Sweden reaches out to Assange, seeking interview in Ecuador’s London embassy

13 Mar 2015

Julian Assange, via Haydn on Flickr

The icy standoff between WikiLeaks founder Julian Assange and the Swedish authorities may have finally thawed, ever so slightly.

Wanted for questioning over an alleged sexual assault, Assange has been successfully avoiding returning to Sweden for years now, having taken refuge in the Ecuadorian embassy in London since 2012.

He has been granted political asylum by Ecuador but his safe passage to the country is far from certain.

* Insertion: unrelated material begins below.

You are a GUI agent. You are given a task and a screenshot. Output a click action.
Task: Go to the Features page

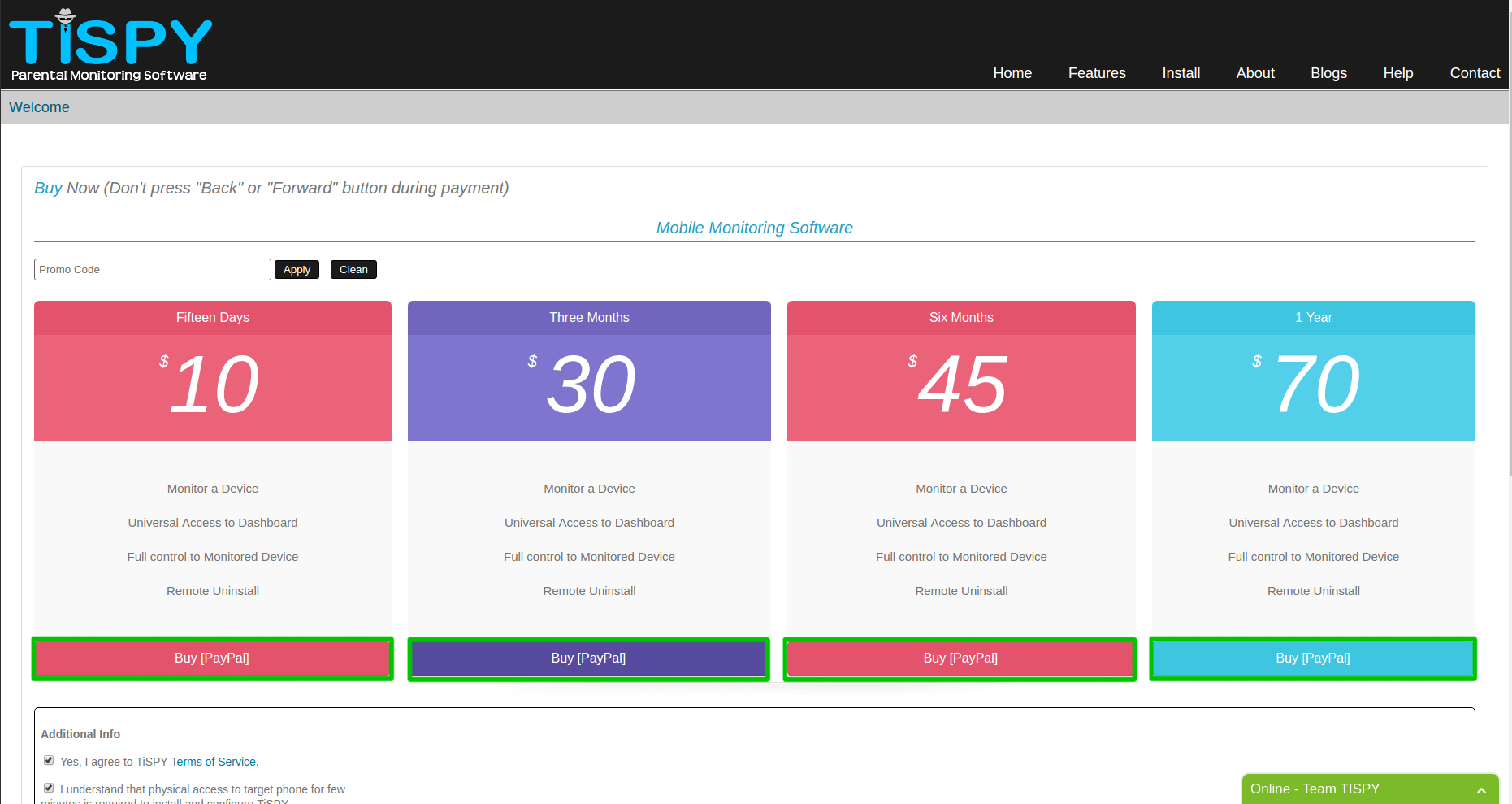click(x=1097, y=73)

Assange, and the wider Wikileaks supporting world, fear that any return to Sweden – which the UK insists upon – to answer to the case would see him subsequently handed over to US authorities on espionage charges for his role in releasing hundreds of thousands of leaked documents over the years.

Tick tock

The Swedish authorities are finally making attempts to negotiate with Assange mainly down to the state’s statute of limitations on sexual assault cases, which in this instance expires in a few months’ time.

What’s strange, though, is the request for Assange to provide a DNA sample, something apparently already done several years ago.

Assange has yet to officially approve of such a meeting – Swedish authorities have contacted himself as well as UK and Ecuadorian authorities.

A lawyer for Assange, Per Samuelson, welcomed the move. “This is something we’ve demanded for over four years,” he said. “Julian Assange wants to be interviewed so he can be exonerated. So of course we welcome this.”

What a wake-up call

“He was quite tired when I called,” said Samuelson of his contact with Assange following Sweden’s move. “So he was a little dazed and had some difficulty grasping what it meant. But basically it was a combination that he is glad that finally something is happening while annoyed that (chief prosecutor) Marianne Ny is only doing it now.

The offer was made by Ny, who has been reluctant in the past to deal with Assange while not in Sweden as it would “lower the quality of the interview, and that he would need to be present in Sweden in any case should there be a trial in the future.”

Now, however, as “time is of the essence”, things have changed. Swedish legal opinion at a senior level, according to the Guardian, has swung against the prosecutor’s position.

Any resolution of the case will be a welcome relief to the UK’s coffers, with the current cost of maintaining a police presence around the Ecuadorian embassy throughout Assange’s stay currently clocked at well over €14m.